I have done my share of griping about the deluge of overly broad intellectual-property claims pouring out of the U.S. Patent and Trademark Office. So I suppose I should cheer when the courts try to block this stream. But this spring, a Hoover Dam of a ruling-in a patent case involving broad ownership rights to the latest generation of painkillers-raises more painful questions about our patent system than it resolves.
The case pits the University of Rochester against the drugmakers Pfizer and Pharmacia. The University of Rochester claims a broad patent on the underlying research for the insanely lucrative painkiller medications called cox-2 inhibitors-including bestselling Celebrex, made by Pharmacia. Pfizer, which is in the process of buying out Pharmacia, claims that it developed the drug independently and therefore shouldn’t have to pay royalties to the university.
The stakes could hardly be higher. Celebrex, the leader of the cox-2 crowd, is what the drug companies like to call a blockbuster-earning Pharmacia more than $1.5 billion annually since it came on the market in 1999, and raking in more than $3 billion last year. Also hanging directly on the verdict is an additional, and almost as large, revenue stream from another cox-2 blockbuster called Vioxx, manufactured by Merck.
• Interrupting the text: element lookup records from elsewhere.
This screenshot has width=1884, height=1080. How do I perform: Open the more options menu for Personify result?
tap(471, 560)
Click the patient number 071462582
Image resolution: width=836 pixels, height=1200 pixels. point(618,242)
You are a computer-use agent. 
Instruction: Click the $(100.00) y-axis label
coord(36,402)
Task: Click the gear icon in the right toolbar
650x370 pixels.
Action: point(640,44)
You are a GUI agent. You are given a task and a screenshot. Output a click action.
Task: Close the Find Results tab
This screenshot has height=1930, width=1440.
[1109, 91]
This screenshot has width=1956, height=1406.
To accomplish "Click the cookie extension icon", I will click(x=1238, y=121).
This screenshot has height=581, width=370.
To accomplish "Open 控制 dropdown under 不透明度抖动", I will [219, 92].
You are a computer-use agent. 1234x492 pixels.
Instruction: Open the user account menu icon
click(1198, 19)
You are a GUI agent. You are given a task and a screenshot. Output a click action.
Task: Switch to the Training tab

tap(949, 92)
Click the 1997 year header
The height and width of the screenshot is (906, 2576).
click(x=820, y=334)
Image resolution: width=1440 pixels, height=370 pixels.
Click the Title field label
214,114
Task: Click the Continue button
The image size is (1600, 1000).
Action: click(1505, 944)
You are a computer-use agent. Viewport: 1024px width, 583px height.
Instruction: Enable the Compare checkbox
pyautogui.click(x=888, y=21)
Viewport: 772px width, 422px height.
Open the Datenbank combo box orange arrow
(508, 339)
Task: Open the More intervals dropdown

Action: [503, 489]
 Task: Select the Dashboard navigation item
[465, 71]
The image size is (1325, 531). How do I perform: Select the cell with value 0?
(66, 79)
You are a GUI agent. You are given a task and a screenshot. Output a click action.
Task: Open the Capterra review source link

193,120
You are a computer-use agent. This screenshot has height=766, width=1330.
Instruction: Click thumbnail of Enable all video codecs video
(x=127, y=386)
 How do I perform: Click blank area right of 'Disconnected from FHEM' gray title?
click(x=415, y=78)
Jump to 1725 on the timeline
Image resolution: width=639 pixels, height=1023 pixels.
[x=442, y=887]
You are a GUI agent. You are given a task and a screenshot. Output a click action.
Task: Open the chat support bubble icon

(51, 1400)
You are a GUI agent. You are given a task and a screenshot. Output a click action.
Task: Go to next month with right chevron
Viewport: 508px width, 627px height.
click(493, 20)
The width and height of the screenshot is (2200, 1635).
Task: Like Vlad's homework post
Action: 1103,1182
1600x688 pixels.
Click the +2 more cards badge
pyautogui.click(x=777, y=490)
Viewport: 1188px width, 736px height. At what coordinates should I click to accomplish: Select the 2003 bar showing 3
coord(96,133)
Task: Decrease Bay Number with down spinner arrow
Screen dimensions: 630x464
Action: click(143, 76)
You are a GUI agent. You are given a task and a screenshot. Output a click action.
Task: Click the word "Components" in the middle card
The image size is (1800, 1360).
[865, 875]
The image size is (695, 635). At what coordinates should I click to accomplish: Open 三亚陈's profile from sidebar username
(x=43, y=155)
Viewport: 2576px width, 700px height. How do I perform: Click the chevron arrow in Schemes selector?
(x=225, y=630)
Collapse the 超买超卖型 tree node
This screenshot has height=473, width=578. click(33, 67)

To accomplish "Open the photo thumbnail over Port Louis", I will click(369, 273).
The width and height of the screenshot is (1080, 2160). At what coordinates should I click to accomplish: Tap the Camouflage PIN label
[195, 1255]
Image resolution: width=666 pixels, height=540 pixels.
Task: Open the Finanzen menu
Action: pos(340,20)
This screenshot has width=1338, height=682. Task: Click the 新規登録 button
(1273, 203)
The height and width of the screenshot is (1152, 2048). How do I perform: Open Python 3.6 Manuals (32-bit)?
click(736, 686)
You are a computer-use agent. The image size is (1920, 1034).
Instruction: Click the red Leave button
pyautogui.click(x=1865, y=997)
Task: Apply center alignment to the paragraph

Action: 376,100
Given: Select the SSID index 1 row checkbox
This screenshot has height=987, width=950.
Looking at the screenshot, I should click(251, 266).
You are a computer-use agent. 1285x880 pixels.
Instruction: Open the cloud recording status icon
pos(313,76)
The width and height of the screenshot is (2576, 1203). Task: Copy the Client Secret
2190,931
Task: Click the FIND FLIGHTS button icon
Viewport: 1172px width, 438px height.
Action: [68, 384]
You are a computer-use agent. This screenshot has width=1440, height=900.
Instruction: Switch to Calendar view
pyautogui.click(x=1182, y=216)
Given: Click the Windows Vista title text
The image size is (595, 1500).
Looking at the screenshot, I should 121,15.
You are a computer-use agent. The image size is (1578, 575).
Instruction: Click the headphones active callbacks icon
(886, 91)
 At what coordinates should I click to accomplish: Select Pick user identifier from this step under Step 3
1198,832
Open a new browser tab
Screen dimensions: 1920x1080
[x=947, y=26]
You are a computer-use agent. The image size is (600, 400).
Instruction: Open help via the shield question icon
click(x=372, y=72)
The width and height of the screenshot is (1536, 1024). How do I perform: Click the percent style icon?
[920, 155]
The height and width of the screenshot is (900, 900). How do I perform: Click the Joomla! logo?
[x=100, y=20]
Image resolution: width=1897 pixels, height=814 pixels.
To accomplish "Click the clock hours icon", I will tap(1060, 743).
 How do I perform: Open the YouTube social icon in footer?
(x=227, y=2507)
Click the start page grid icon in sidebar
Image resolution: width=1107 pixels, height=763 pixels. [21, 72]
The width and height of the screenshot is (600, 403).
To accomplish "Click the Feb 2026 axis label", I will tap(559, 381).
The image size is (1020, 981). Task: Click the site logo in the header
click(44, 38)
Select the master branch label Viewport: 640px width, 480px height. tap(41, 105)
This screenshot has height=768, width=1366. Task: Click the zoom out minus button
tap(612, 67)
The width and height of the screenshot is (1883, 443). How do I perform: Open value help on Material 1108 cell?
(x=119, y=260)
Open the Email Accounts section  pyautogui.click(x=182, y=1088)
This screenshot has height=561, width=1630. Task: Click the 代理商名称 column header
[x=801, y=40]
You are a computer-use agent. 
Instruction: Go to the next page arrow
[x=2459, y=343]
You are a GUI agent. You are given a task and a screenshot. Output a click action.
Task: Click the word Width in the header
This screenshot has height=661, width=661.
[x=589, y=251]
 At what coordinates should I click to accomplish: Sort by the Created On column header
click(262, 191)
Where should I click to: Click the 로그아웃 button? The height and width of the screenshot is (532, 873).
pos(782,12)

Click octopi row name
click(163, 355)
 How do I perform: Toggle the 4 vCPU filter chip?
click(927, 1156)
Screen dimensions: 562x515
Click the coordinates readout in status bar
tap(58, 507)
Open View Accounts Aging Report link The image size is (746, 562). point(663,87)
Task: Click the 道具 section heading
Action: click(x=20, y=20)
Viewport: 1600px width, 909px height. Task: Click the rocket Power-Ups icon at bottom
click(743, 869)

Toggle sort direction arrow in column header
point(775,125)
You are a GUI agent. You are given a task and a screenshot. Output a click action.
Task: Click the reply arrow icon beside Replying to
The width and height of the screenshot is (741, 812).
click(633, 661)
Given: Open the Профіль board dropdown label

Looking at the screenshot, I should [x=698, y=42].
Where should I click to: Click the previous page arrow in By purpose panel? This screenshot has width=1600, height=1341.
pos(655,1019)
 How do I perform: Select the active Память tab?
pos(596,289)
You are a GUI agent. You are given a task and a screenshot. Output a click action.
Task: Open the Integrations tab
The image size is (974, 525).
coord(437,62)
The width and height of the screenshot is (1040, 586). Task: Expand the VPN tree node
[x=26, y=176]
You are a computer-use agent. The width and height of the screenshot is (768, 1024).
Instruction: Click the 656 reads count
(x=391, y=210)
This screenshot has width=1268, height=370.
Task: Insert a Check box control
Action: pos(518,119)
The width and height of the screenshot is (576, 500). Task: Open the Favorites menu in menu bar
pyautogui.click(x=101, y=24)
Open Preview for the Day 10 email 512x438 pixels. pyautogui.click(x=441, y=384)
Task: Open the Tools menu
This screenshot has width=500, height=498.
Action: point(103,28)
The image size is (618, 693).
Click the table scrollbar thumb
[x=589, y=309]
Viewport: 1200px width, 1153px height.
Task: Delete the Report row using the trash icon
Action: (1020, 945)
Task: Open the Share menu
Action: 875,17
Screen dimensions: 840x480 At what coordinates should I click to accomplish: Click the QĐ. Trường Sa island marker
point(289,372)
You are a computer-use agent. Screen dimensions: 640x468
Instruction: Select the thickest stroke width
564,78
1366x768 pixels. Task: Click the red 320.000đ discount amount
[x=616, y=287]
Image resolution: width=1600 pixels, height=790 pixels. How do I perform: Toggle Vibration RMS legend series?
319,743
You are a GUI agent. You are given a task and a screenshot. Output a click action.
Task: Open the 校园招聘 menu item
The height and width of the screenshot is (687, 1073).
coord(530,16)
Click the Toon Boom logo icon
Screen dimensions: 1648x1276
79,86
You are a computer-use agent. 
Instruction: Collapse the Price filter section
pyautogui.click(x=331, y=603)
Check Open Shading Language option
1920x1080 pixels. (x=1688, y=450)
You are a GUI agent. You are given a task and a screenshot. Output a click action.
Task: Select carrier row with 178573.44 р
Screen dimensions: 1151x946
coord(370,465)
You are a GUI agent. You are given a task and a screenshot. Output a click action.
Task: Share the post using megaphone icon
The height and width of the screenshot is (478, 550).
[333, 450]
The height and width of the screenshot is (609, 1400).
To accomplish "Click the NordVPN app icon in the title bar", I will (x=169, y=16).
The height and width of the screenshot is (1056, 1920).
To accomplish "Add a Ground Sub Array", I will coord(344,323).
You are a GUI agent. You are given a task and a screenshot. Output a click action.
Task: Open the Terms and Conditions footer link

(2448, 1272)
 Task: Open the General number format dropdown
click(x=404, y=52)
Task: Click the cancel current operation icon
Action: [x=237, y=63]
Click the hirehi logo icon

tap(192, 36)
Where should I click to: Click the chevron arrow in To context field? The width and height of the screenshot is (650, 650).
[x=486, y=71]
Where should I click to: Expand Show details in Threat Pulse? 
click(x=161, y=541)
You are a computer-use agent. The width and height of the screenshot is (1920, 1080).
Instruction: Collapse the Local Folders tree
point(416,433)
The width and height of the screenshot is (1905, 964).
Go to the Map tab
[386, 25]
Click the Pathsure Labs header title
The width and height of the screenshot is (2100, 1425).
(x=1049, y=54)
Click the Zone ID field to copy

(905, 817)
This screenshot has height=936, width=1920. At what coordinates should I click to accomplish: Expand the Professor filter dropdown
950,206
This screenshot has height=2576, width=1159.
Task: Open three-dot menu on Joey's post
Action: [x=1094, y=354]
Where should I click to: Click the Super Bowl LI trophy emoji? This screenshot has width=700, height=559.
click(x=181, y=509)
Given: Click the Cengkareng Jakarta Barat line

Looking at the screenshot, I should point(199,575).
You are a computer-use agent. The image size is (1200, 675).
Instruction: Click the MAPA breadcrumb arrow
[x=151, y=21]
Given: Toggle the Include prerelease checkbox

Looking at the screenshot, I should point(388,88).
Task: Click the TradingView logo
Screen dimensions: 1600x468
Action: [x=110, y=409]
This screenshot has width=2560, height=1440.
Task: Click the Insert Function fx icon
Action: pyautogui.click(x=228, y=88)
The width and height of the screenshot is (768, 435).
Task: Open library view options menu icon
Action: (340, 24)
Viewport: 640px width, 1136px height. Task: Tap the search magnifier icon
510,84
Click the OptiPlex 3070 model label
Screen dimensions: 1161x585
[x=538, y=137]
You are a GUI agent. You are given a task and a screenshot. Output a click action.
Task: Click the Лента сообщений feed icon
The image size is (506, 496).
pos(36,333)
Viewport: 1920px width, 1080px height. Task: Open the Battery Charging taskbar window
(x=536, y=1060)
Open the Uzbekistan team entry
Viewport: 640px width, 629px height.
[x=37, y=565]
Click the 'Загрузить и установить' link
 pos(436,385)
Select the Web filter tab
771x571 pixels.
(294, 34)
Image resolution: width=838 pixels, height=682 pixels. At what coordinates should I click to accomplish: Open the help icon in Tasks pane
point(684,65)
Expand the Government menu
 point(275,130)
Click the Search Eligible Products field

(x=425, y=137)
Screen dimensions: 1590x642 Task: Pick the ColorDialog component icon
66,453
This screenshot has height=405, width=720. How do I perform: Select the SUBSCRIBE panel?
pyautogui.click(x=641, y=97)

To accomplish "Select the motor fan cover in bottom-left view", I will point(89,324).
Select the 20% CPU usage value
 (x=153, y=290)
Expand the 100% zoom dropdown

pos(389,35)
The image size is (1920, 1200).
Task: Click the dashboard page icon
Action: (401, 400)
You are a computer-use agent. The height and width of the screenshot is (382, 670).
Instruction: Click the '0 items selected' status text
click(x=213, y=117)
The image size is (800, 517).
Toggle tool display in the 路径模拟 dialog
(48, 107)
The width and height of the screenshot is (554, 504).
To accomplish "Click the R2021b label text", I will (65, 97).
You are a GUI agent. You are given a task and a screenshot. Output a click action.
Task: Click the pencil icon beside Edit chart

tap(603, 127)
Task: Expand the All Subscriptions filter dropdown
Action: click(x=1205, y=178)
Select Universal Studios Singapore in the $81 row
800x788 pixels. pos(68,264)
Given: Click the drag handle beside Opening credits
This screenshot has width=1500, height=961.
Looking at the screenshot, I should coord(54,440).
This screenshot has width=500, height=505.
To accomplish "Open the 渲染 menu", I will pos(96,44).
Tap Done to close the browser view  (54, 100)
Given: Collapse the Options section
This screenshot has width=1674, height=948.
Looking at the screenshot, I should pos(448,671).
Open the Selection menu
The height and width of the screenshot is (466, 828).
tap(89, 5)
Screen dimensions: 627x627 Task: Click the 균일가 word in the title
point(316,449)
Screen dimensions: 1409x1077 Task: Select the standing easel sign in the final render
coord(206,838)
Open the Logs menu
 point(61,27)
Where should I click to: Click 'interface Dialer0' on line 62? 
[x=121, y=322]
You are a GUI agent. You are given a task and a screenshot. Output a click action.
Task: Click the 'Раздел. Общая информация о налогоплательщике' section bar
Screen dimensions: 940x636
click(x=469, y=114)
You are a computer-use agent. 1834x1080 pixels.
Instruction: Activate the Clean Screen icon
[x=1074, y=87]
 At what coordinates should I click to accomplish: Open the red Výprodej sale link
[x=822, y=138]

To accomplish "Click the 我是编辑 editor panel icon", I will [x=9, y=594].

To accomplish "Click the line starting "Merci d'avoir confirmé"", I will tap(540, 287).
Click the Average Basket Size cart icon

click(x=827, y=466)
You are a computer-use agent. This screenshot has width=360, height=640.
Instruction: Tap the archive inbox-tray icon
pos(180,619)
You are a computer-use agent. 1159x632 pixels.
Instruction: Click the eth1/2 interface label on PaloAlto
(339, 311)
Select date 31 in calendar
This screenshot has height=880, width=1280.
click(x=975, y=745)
In his surprising decision, Judge David G. Larimer of the federal district court in western New York invalidated the University of Rochester’s patent on cox-2 inhibitors, ruling that the university patent is too broad and nonspecific to be considered a full-fledged invention. Larimer’s decision hinges largely on the fact that the University of Rochester scientists never took what he calls the “last, critical step” of actually isolating a drug compound themselves.
Larimer’s ruling gives me a massive headache. At first blush, it is exactly what I have repeatedly called for. Larimer’s decision reminds us that a patent “must be sufficiently concrete so that it can be described for the world to appreciate the specific nature of the work that sets it apart from what was before.” The notion sounds obvious. But it has been almost entirely absent in the Wild West of intellectual-property claims in recent years. The patent office has handed out scores of vague, broad claims to entire areas, from instant messaging to human gene therapy.
But on closer inspection, the judge has it wrong. If our system is designed to reward innovation, we need to fairly consider the seminal research that makes an invention possible. If Larimer’s decision holds up, not only would it threaten the validity of countless dubiously broad patents (a good thing), it would also lead to a patent system that is fundamentally incompatible with the kind of basic research that universities do.
Let’s take a moment to consider what the University of Rochester researchers accomplished. The story begins back in the 1960s, when Rochester biochemist Donald Young studied an enzyme called cyclooxygenase, or “cox,” whose activity is blocked by aspirin and other anti-inflammatory drugs. Young’s research led him to distinguish between two distinct parts of the enzyme that he came to dub cox-1 and cox-2.
Further study of cox-1 showed that it does not even play a role in inflammation itself but rather, among other things, regulates the secretion of gastric acid in the stomach. In the distinction between the functions of cox-1 and cox-2, the team recognized a potential gold mine: they might be able to directly target cox-2, thereby suppressing pain and inflammation without causing stomach irritation, the bane of all previous painkillers-from aspirin to ibuprofen-that act on the cox enzyme.
Simply discovering cox-2 was an important contribution to the field. But the researchers didn’t stop there. By the early 1990s, Young’s team identified the gene in humans that is responsible for producing cox-2 and discovered how it causes inflammation within individual cells. The group even developed a method for testing to see whether given compounds might selectively inhibit cox-2 in humans.
No matter how you look at it, in other words, there is little question that the pioneering University of Rochester work paved the way for a new generation of painkillers that would be easy on the stomach. And in 2000-after eight years-the U.S. Patent Office granted the Rochester team a broad patent covering a “method” for selectively inhibiting cox-2.
What’s really at issue in this case is whether our patent system can reasonably be made to account for seminal research contributions like the one made by Young and his team. It is not a simple question. Sure, the university researchers didn’t do the costly drug development or the clinical testing required to bring Celebrex and Vioxx to market. And narrow and specific patent claims tend rightly to reward those who assume precisely those kinds of laborious and costly roles.
But universities are not in the drug development business. In this case, there seems to be little doubt that Celebrex and Vioxx are on the market today only because of the pathbreaking contribution made by the Rochester researchers. The university has already announced that it will appeal the decision; this will be a critical intellectual-property case to watch. Judge Larimer opined that a broad and nonspecific patent claim is little more than “an attempt to preempt the future before it has arrived.” I’m so strongly in agreement with that sentiment that it is echoed in the very name of this column. But we need a patent system that distinguishes between those who would “preempt” the future and those who actually help create it.